• _Saved entries_:
══════════

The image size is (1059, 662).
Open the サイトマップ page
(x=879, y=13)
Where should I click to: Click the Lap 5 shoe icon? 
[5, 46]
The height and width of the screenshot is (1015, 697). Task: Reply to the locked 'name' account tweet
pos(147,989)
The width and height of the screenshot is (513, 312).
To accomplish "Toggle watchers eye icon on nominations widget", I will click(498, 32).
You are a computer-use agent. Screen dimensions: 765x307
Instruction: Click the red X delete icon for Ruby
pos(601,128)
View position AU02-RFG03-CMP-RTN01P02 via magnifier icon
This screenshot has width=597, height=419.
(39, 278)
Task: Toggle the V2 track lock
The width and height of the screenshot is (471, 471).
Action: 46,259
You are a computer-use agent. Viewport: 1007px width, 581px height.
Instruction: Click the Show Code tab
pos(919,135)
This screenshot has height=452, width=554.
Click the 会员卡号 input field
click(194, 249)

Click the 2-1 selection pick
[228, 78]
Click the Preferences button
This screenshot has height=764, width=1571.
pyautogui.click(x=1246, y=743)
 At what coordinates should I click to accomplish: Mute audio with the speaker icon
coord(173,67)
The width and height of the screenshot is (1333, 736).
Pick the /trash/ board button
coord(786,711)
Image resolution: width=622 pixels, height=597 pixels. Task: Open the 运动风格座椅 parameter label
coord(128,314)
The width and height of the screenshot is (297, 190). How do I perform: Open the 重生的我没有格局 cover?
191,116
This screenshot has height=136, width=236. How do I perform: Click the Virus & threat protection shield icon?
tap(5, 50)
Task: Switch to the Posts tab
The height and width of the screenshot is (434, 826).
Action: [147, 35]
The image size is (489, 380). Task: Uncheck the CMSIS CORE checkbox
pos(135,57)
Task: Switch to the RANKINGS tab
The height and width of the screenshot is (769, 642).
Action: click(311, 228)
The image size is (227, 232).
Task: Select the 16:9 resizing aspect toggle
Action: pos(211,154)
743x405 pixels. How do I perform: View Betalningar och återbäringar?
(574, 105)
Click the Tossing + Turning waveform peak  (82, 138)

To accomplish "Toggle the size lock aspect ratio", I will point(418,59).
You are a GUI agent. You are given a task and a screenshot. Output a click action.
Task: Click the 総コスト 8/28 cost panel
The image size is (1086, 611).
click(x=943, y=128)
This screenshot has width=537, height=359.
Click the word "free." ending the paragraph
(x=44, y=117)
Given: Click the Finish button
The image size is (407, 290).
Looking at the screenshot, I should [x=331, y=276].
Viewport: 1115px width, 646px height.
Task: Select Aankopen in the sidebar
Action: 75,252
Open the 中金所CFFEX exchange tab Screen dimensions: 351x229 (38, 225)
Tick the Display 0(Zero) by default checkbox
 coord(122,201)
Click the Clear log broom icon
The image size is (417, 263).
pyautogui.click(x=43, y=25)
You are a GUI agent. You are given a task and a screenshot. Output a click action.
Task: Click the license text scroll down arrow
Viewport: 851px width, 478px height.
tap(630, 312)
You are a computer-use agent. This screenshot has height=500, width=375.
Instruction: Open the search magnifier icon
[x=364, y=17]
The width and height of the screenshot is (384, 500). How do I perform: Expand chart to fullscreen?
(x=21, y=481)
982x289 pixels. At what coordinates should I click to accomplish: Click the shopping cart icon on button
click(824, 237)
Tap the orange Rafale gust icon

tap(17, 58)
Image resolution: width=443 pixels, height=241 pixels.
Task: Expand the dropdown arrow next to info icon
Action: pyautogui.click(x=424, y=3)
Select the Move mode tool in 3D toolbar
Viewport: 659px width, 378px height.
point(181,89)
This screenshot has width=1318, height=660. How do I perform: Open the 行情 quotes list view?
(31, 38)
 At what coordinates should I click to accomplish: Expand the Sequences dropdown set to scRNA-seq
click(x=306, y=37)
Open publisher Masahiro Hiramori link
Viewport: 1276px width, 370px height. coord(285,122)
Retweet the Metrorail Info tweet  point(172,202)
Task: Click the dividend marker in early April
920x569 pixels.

══════════

• _PROMPT_:
I'd like the lines above from the one with "Open the サイトマップ page" up to and including the one with "View position AU02-RFG03-CMP-RTN01P02" copied exactly, with no other lines.

• _RESPONSE_:
Open the サイトマップ page
(x=879, y=13)
Where should I click to: Click the Lap 5 shoe icon? 
[5, 46]
The height and width of the screenshot is (1015, 697). Task: Reply to the locked 'name' account tweet
pos(147,989)
The width and height of the screenshot is (513, 312).
To accomplish "Toggle watchers eye icon on nominations widget", I will click(498, 32).
You are a computer-use agent. Screen dimensions: 765x307
Instruction: Click the red X delete icon for Ruby
pos(601,128)
View position AU02-RFG03-CMP-RTN01P02 via magnifier icon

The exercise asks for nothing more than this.